Donald Hobern wrote:
- Users can assume that data records relate to the same real-world object
if and only if they share the same GUID.
Here's some technology that has worked for us to assign unique identifiers to objects for which there is no prior universally adopted system for assigning and recognizing persistent and unique identifiers (it uses the terminology of object, entities and instances orginating from the object-oriented community and is commonly adopted by people working in the text mining field). In this context, the task is to map each instance of a given object to it's corresponding entity (by using a unique identifier). During this process, instances of entities that have no unique identifier assigned to them, are assigned a new unique identifier (accumulative learning). How this mapping from the instance of an entity (usually a textual description such as the reference to a publication, the label of a specimen or the name of a taxon) to the unique identifier of the entity is object-dependent and may require the input of expert knowledge.
Once a unique identifier is assigned to an entity, the entity can be made more "intelligent" by incorporating it in solid cross-reference schemes with other entities (using their unique identifiers). However, there's two problems that occur during the mapping of instances (textual descriptions) and the unique identifiers:
1. the same unique identifier is assigned to instances of different real-world entities (eg. because they use the same textual description). These are called false-positive assignments. Some ambiguities during the assignment process can be resolved by making the mapping algorithm context-dependent, taking more information into account than only the textual description of the instance itself, and in some cases it the mapping algorithm could even decide that is impossible to automatically assign unique identifiers and ask for some form of user intervention. Apart from that, it is also possible after the assignment of unique identifiers to do intrusion detection by finding inconsistencies in the assignment of identifiers that come out of the cross-referencing of the entity with other entities (eg. some taxon name is assigned to both specimen of mammals and fungi, which could be the case if the assignment of names to taxa has not been unique over all kingdoms; or two sequences of the same gene from the same specimen are too dissimilar). If such cases are detected, it would mean that the instances need to be split and at least one new identifier would need to be created to discriminate the two entities (Even better would be in such cases to create two new identifiers, and linking them to the original identifier which would become obsolete for future reference, but could serve to resolve existing references that make use of the identifier).
2. different unique identifiers are assigned to instances of the same entity. These are called false-negative assignments. Although this particular case is generally less harmful than the previous case, it could mean that queries based on cross-referencing schemes that make use of the unique identifiers could come up with less-than-complete information (while in the previous case they would come up with incorrect information). When false-negative assignments are detected (and again many domain-dependent solutions have been suggested, in which an investigation of the cross-referencing schemes usually play an important role) they can simply be resolved by merging the identifiers so that they represent the same entity.
Splitting and merging identifiers that were assigned and represent different or identical entities respectively can be easily done by representing them in a tree-like structure (tree are either splitted completely, or the splitted subtrees are still connected by the same root which carries and obsoleted identifier) and cross-referencing schemes can take into account the relationships represented by these tree-like structures.
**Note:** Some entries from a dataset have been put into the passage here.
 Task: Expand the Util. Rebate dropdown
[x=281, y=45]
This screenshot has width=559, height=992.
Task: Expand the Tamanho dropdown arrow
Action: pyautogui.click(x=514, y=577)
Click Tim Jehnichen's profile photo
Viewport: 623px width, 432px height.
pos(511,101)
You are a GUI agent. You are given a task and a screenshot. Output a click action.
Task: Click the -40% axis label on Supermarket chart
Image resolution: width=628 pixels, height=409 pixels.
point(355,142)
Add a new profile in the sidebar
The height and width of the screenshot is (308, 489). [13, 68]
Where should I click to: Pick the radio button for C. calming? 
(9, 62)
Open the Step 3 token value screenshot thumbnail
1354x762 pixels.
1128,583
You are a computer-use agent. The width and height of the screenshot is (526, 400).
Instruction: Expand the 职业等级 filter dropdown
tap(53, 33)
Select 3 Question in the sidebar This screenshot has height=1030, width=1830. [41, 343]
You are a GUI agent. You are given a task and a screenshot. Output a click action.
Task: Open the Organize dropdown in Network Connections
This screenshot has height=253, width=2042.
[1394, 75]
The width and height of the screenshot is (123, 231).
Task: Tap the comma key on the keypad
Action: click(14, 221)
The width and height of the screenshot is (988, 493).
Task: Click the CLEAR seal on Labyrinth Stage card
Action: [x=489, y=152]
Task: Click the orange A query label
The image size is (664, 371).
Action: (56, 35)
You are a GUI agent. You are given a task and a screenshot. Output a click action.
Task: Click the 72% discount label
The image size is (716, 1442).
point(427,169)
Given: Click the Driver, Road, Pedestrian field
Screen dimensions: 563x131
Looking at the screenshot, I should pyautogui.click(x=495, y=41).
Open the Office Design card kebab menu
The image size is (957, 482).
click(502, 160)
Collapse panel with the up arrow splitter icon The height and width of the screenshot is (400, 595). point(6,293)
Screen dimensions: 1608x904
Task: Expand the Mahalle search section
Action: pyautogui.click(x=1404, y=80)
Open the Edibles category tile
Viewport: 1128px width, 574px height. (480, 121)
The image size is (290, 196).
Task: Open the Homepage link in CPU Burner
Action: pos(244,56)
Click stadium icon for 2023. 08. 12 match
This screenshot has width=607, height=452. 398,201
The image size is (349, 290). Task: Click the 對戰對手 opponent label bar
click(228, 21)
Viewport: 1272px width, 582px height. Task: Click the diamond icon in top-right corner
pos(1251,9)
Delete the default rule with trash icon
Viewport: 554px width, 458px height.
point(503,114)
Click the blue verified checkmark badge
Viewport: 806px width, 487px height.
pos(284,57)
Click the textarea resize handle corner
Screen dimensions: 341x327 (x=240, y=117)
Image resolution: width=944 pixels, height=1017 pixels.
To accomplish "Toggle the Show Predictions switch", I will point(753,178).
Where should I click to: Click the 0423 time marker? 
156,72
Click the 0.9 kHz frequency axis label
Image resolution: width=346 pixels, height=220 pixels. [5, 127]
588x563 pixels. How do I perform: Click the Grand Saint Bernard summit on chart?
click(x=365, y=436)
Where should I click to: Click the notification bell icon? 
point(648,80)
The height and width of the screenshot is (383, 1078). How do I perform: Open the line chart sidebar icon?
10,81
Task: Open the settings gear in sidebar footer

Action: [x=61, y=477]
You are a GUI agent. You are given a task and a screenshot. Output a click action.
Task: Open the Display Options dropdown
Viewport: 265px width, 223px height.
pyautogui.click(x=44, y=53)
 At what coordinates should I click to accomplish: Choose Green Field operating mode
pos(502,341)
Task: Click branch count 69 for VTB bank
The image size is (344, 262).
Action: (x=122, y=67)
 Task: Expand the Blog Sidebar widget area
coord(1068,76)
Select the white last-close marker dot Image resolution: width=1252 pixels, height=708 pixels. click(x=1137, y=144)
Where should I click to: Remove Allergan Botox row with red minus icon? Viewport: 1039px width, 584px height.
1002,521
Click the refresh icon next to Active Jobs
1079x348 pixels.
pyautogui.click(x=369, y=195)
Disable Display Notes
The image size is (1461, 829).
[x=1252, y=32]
Diversity of unique identifiers for the same entity can be avoided to recommend the root of the tree (or subtrees in case of splitted trees) as the identifier to use for future cross-references.
This technology has a number of practical advantages, most and forall that the assignment of unique identifiers is completely decoupled from the process of error detection and correction. Fact is that unique identifiers need to be assigned to implement solid cross-referencing schemes and that solid cross-referencing schemes are valuable tools for the detection of erroneouos assignments of unique identifiers (which came first, the chicken or the egg?). In this phylosophy, the assignment of unique identifiers is thus no longer seen as a one-step process, but as a perpetuous process of identifiers assignments and quality control. And of course it should be a major concern to make the mapping between unique identifiers assigned to entities a 1:1 relationship as much as possible, by making the mapping algorithms as intelligent as possible. But again maintaining a 1:1 relationship only exists in the perfect world (even if there is only one authority that can assign new identifiers) and we should thus come up with schemes that work in practice, as the one descibed above.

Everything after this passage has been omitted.